Start of Material for this exercise

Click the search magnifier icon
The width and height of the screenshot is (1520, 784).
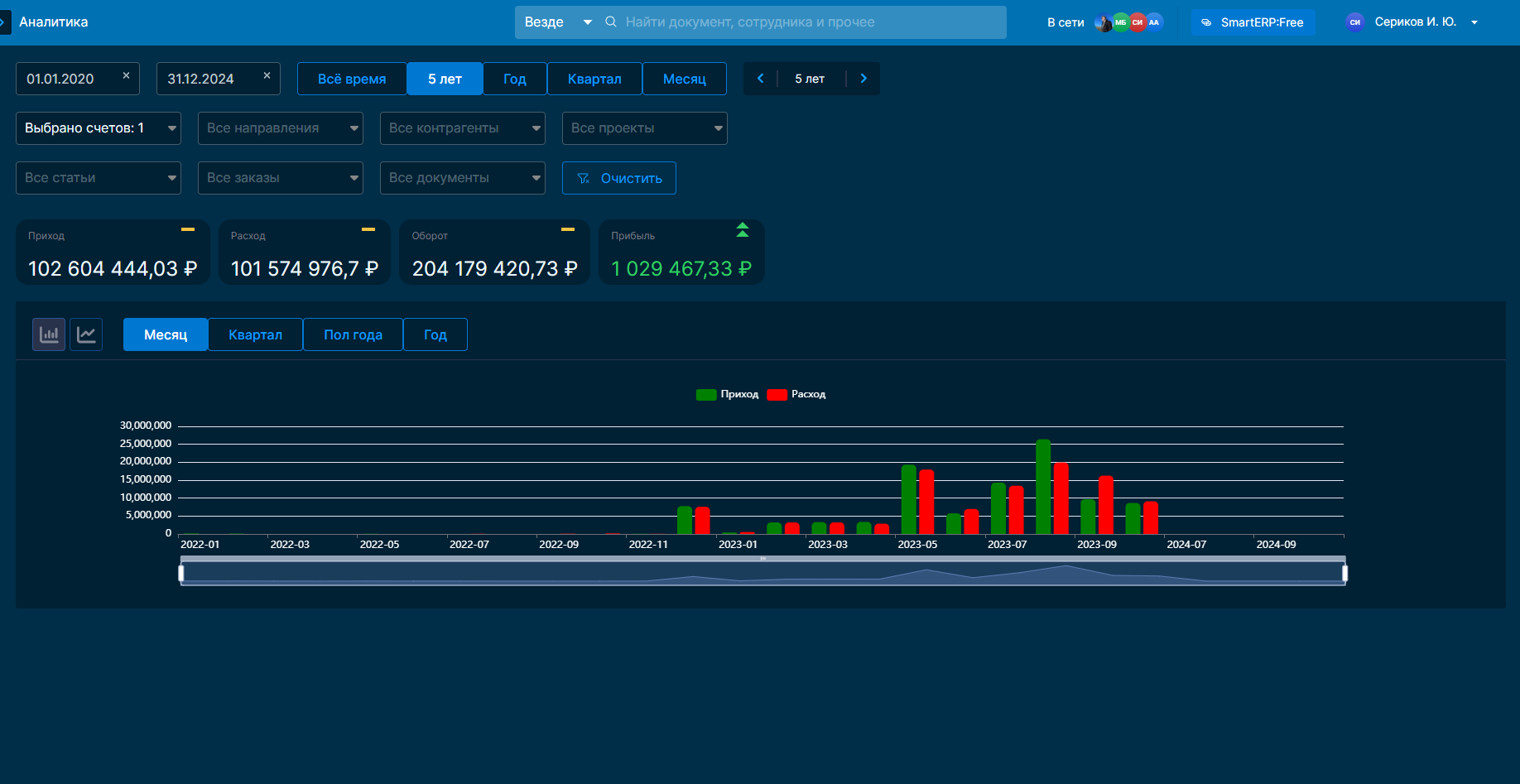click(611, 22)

End of Material for this exercise
Start of Material for this exercise

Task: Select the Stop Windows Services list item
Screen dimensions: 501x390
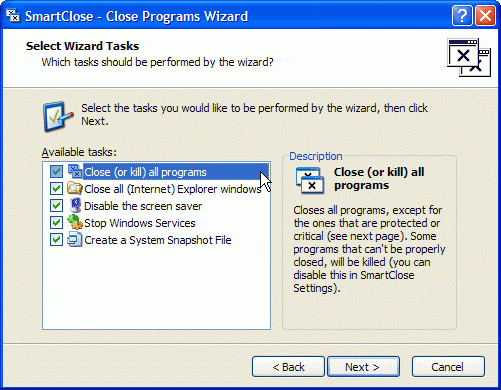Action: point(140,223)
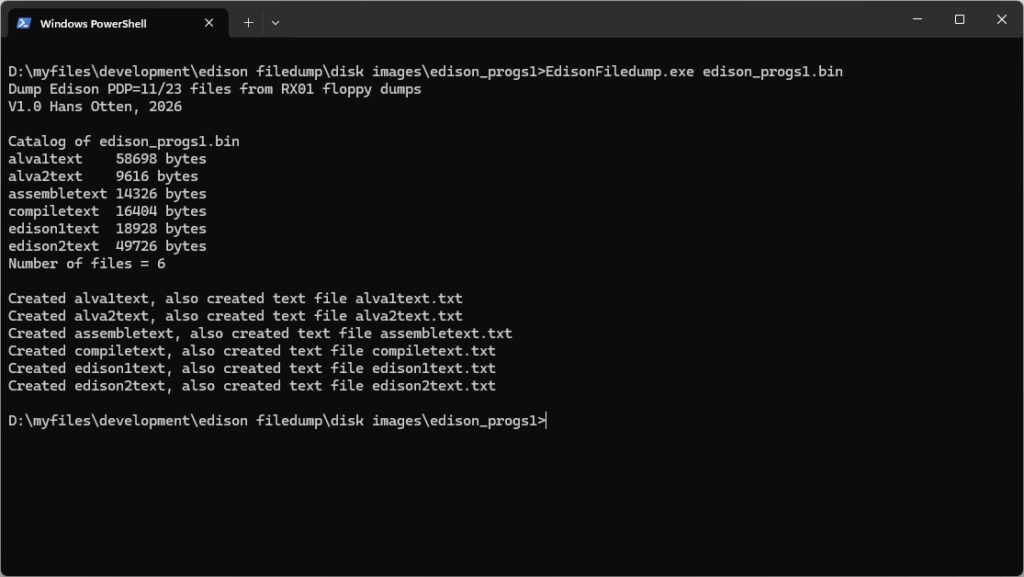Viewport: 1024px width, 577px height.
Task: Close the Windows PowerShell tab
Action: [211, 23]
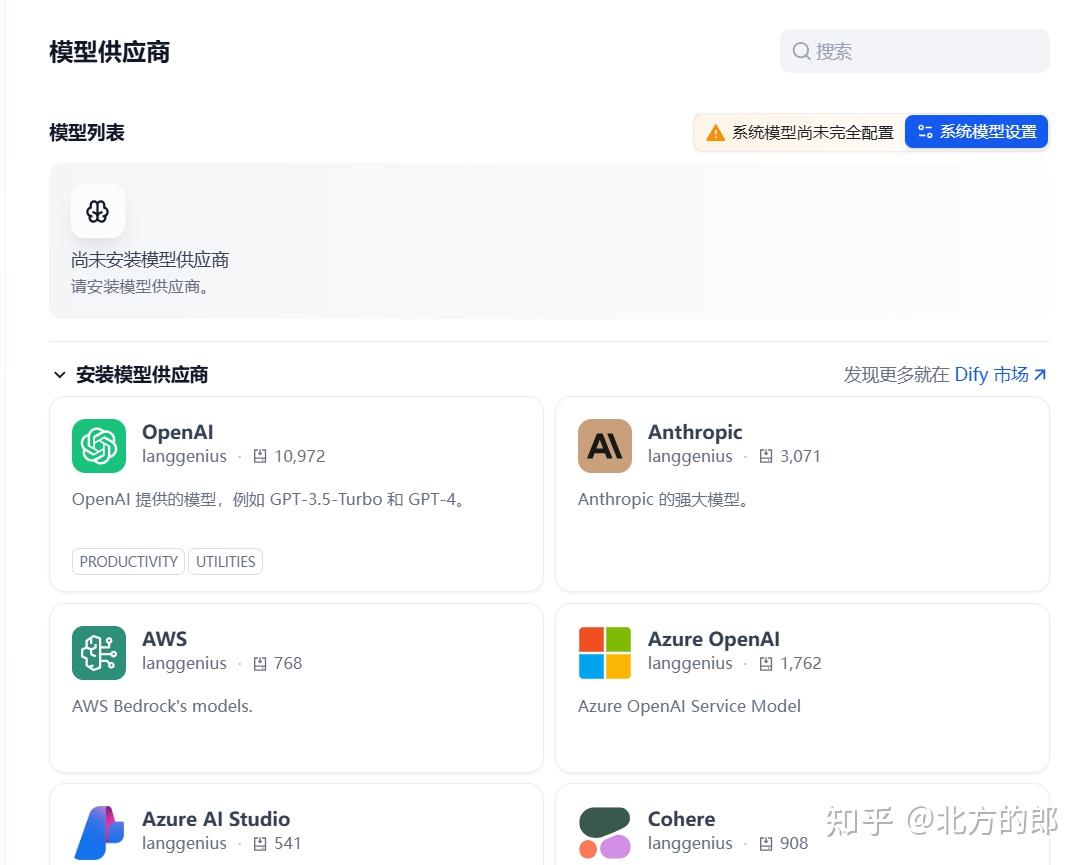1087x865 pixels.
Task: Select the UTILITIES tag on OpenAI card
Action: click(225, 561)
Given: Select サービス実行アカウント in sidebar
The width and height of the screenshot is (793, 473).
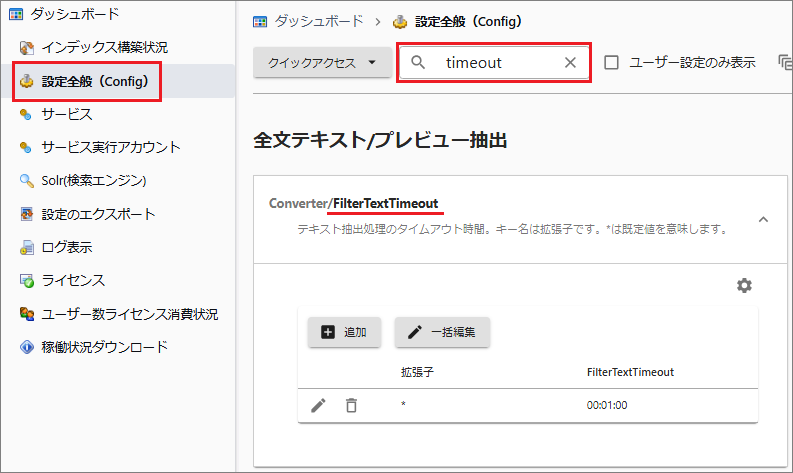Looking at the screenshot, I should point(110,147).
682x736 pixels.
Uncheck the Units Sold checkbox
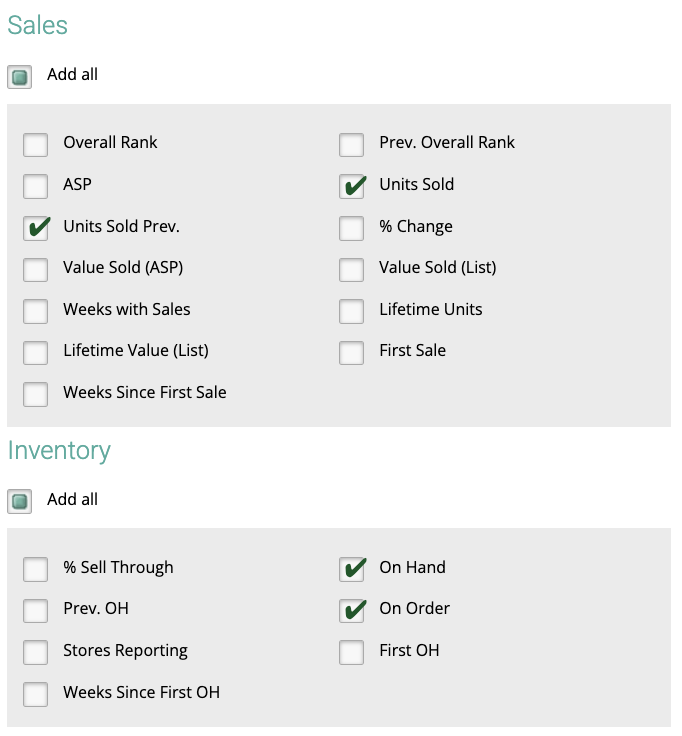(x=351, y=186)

End of Material for this exercise
Start of Material for this exercise

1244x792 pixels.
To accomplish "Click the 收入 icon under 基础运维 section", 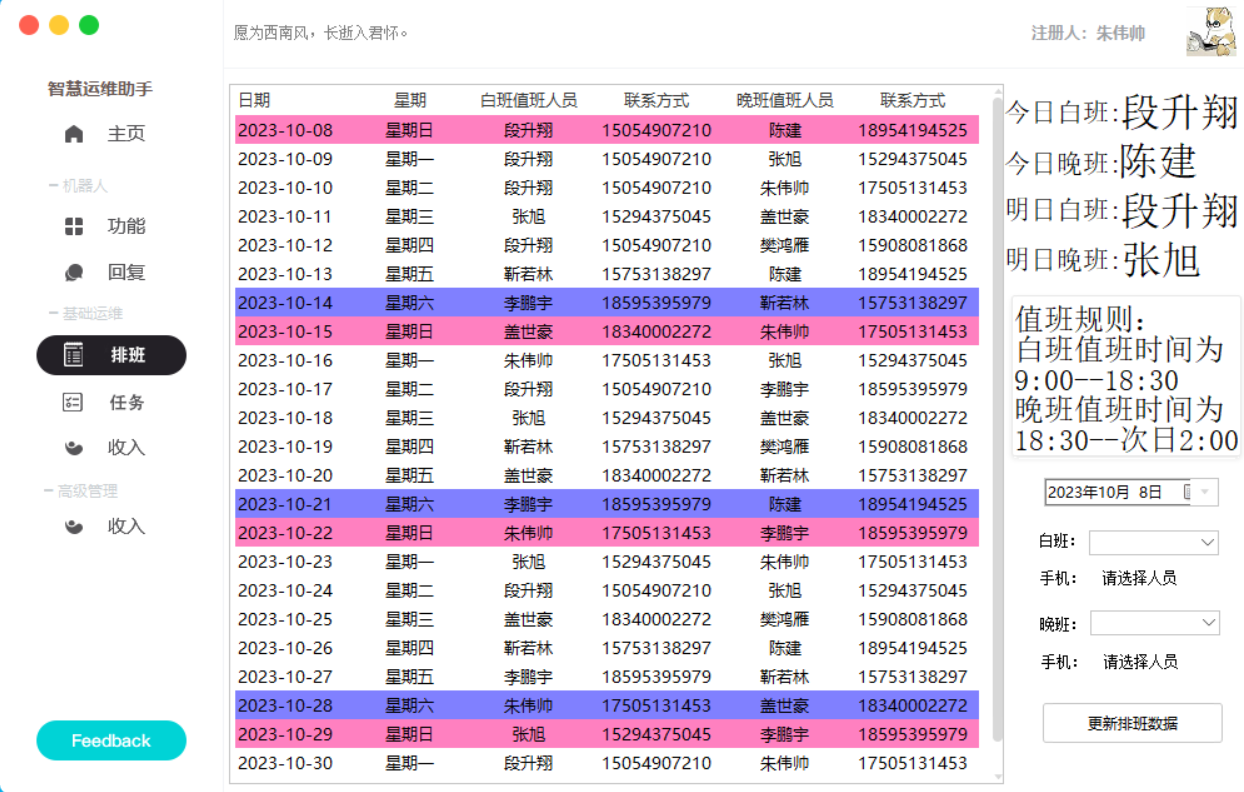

End of Material for this exercise

Leaving all pictures out, output exactly the lines of the material above from the line with "1244x792 pixels." to the line with "the 收入 icon", both included.

1244x792 pixels.
To accomplish "Click the 收入 icon under 基础运维 section", 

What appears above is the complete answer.